** Aim of the task **
From the entries, copy each line that includes "under".

(Beginning of Extracted records)

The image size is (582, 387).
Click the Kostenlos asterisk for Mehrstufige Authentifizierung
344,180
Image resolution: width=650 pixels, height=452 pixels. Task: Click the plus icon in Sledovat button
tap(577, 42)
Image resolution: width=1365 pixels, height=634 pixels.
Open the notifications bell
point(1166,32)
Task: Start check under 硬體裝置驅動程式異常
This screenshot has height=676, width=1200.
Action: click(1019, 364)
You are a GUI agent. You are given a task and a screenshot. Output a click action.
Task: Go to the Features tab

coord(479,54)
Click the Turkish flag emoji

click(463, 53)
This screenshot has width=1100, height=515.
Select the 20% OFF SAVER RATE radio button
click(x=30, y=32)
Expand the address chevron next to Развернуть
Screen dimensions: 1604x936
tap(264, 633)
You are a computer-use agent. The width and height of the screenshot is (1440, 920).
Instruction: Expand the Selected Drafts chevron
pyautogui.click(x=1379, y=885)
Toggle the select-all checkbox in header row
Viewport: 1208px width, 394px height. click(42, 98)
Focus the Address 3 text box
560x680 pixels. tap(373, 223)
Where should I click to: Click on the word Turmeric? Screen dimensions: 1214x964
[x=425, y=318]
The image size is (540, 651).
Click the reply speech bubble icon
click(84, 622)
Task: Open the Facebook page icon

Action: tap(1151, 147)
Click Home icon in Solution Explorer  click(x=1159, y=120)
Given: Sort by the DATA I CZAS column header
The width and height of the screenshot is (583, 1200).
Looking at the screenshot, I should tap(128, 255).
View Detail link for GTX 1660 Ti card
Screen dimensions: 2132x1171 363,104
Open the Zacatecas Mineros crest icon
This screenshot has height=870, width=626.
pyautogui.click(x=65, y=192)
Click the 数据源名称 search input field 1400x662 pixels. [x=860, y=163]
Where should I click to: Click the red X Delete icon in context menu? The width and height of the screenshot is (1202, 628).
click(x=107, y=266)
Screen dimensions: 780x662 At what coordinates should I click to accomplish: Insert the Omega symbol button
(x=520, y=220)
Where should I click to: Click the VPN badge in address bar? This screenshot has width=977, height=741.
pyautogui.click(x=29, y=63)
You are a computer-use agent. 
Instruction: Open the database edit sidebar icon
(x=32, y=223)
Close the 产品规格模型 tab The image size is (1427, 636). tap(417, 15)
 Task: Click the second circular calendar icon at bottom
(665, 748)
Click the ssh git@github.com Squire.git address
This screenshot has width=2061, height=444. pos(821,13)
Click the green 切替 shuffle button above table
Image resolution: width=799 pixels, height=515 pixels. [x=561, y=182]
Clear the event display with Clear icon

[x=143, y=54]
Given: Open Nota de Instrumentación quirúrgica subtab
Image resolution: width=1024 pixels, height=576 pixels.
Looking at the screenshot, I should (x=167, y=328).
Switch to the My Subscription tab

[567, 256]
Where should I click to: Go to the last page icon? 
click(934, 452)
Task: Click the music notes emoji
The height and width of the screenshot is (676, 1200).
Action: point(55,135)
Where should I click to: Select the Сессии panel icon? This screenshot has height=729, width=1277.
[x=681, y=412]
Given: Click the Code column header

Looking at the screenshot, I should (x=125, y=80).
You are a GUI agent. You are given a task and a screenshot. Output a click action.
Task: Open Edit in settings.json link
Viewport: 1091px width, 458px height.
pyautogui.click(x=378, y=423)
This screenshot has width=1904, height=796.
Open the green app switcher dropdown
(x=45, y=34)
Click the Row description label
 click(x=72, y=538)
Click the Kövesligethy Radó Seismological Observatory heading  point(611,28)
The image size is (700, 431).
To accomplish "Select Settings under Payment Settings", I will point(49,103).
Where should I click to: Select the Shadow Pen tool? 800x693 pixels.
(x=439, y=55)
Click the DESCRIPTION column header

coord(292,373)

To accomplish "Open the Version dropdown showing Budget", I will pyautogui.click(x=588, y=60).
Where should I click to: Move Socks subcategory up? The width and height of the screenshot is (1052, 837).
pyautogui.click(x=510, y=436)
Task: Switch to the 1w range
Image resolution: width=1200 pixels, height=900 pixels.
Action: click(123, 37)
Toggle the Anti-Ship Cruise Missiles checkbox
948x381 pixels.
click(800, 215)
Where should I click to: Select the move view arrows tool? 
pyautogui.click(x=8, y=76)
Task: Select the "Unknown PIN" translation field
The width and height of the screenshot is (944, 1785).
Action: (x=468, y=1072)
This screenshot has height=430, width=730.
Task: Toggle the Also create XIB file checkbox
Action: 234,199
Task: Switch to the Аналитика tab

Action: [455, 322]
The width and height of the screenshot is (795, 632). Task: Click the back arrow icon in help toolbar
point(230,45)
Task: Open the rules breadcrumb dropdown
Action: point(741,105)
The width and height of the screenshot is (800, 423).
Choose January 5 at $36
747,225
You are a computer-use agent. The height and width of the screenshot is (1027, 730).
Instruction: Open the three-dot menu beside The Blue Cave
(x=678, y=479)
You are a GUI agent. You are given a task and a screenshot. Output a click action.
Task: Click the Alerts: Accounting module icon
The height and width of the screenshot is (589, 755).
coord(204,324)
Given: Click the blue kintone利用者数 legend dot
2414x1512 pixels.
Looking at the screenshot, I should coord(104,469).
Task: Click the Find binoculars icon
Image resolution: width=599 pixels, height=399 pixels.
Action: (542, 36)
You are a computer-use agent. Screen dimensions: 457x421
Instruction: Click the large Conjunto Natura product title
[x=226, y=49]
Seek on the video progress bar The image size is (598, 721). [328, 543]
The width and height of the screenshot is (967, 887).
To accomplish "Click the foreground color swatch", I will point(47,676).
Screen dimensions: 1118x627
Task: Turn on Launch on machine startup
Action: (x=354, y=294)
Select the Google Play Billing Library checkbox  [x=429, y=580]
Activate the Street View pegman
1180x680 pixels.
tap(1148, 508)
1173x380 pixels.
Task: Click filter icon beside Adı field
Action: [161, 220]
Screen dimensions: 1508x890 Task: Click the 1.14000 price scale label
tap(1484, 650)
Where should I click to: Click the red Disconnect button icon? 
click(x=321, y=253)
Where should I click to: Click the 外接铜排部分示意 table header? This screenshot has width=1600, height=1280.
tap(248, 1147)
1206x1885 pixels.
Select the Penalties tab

(End of Extracted records)

** Task result **
Task: Start check under 硬體裝置驅動程式異常
To accomplish "Select Settings under Payment Settings", I will point(49,103).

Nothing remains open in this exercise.